Charlie having some extra days off from school, I’ve figured that his need for order—for ways to mark and structure the days—increases. He spent a lot of Thursday (aside from loafing on the couch and going on an hour-long bike ride with Jim on a cold afternoon) in his room, trying to stick all the CDs into his old paper pumpkin trick-or-treat bag. There are way too many CDs to fit into the bag and Charlie did not let this deter him from trying to cram them all in with the result that that bag kept splitting and, in the midst of pumpkin pie baking and general Thanksgiving food preparations, I heard the cry of “I need help!” a couple of times.

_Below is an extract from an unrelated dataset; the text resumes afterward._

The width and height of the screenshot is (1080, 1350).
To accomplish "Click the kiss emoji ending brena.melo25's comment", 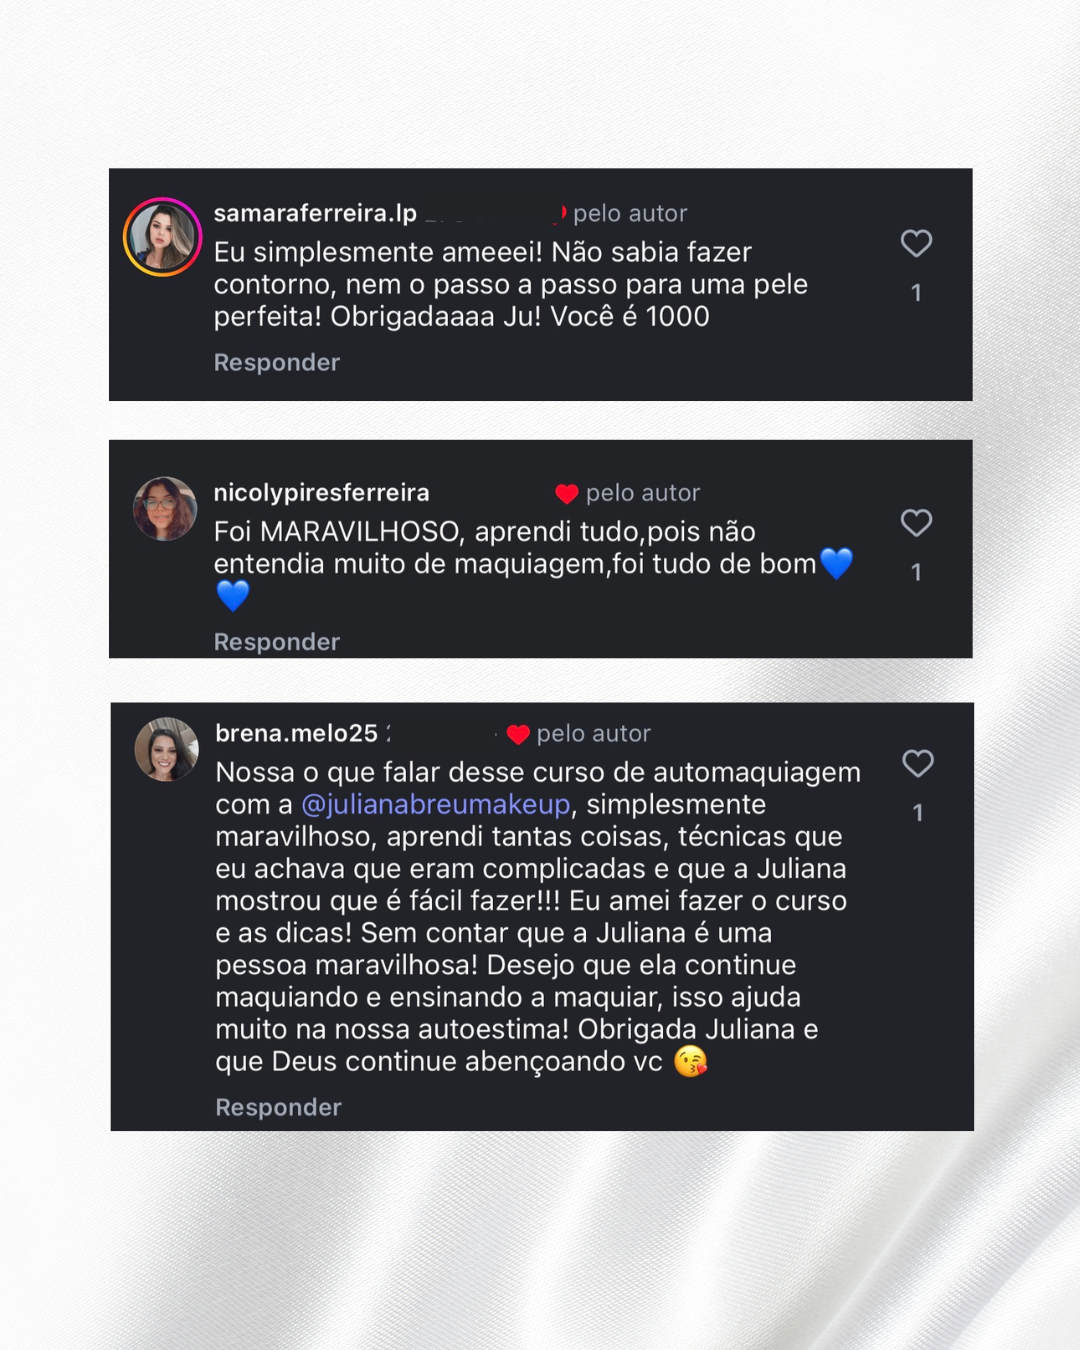I will [x=690, y=1062].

The pumpkin bag was literally bursting at its seams when I went into Charlie’s room. With three kinds of tape—Scotch, masking, and duct—I tried to patch together the ripped side and the jagged places where CD corners had poked through the candy corn design. Charlie watched me intently and occasionally offered very long pieces of Scotch tape that he’d cut with scissors. At one point, I tried to tape a piece of a brown paper shopping bag onto the pumpkin bag, to make it bigger so all the CDs would actually fit.
“No, no,” was Charlie’s immediate response at my attempt to graft a piece of one bag onto another. Well, of course: What does a piece of brown paper bag have to do with an increasingly dilapidated paper pumpkin trick or treat bag? To tape one onto the other would be to disrupt the order of things—to upset the pattern—-and the cost was too high.
After I’d taped the bag together, I returned to Thanksgiving dinner preparations (now why is it that Americans feel a need to eat a specific menu of turkey, potatoes, cranberry sauce, pumpkin pie?) and Charlie returned to his CD-ordering-and-reordering. When we called Charlie to eat the turkey, we heard “help, fix”: When I went into his room, I beheld the pumpkin bag, so recently, carefully, taped back to wholeness, packed full of CDs with one side ripped open and flapping around.
Apparently there’s a new order to understand here.